Chris Hayes has a good story about nearly getting arrested for weed

Image credit: Robert Thivierge, C.C.License
Recently one of the nation’s few remaining mannerly conservatives, David Brooks, revealed that he once upon a time smoked pot.

The point of his op-ed wasn’t to talk bongs. He told you he smoked pot so he could get to the business of chiding Colorado for legalizing recreational marijuana, saying that the state is “nurturing a moral ecology in which it is a bit harder to be the sort of person most of us want to be”.

While suggesting Colorado is an immoral swamp, Brooks avoided the greater immorality: America disproportionately imprisons brown people for pot-related crimes.
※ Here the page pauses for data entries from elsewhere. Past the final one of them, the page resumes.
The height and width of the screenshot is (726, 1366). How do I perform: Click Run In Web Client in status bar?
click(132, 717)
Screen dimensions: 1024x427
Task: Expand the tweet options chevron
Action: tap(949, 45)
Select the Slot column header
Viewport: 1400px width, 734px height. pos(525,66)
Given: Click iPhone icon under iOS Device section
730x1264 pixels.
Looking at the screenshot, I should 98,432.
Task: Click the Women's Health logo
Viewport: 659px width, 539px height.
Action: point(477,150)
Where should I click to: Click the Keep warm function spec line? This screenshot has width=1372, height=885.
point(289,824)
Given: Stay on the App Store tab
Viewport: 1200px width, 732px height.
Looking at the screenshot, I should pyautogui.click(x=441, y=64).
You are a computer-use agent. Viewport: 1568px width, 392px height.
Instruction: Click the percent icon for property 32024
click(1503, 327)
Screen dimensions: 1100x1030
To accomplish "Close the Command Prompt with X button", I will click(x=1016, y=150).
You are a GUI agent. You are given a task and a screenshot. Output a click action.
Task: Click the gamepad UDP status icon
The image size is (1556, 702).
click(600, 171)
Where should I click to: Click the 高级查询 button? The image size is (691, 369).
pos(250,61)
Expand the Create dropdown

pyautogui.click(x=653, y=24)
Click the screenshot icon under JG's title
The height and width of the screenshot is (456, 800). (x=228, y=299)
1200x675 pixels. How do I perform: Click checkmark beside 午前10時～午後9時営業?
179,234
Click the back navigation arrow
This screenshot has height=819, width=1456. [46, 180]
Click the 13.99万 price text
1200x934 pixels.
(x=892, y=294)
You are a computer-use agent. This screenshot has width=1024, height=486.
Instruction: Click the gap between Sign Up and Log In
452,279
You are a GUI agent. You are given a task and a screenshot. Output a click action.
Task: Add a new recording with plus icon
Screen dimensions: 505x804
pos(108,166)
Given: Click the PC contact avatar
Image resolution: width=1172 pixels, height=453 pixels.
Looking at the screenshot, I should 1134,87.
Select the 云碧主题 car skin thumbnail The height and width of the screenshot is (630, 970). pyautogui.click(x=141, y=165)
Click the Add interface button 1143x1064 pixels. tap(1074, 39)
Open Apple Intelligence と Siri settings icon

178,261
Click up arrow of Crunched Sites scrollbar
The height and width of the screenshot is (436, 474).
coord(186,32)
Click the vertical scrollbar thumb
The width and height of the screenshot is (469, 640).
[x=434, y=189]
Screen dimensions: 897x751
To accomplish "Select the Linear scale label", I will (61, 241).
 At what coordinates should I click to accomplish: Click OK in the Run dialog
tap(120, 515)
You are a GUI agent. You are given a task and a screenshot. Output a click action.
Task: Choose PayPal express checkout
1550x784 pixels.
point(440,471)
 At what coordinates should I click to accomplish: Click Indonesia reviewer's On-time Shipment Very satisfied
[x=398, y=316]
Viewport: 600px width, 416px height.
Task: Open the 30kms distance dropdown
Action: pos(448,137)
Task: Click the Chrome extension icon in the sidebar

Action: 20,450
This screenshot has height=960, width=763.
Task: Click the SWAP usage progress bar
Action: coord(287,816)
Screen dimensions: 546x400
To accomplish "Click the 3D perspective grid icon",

Chris Hayes also has a pot story. Chris Hayes is another fortunate who holds a coveted seat at the very small pundit banquet table. In contrast, Chris realizes what kind of privilege he enjoyed – and still enjoys.

Chris Hayes explains how he escaped arrest at the Republican National Convention in 2000, and how this ties in to the War on Drugs.

Had enough yet?
I think the nation is past ready to quit feeding brown and black people to the prison system over pot. We must continue to call out the senselessness of pot convictions and “we” needs to include those of us who have a seat at some table of power, be it ever so tiny [like this card table of a blog].

Colorado and Washington show us we can make progress. Let’s keep this thing going.

Footnote: What the leaders did and said

Just a super-basic sketch of things.

So, when Obama campaigned in 2008 he said,
“I think we need to rethink and decriminalize our marijuana laws,” Mr. Obama said during a debate at Northwestern University. “But I’m not somebody who believes in legalization of marijuana.”

This might be why people were pretty surprised that medical marijuana raids and prosecutions went up under Obama’s time. Now that the fed. gov’t has a couple of states [CO has put it into practice – WA will do so in 2014] with legal recreational marijuana, it has pledged to crack down only on “serious trafficking” in those regions.

The Ghost of Pot Regulation Future?

I’m not sure where Hillary Clinton stands at present on this issue.

Hillary Clinton – through a spokesperson – said she opposes decriminalization in 2008.

I hope her biggest fans press her – and all of the potential candidates for president – on this issue.

As usual you the people must lead and they the politicians must then hurry up — and run in front and take the credit. That is how a lot of stuff works (when it works).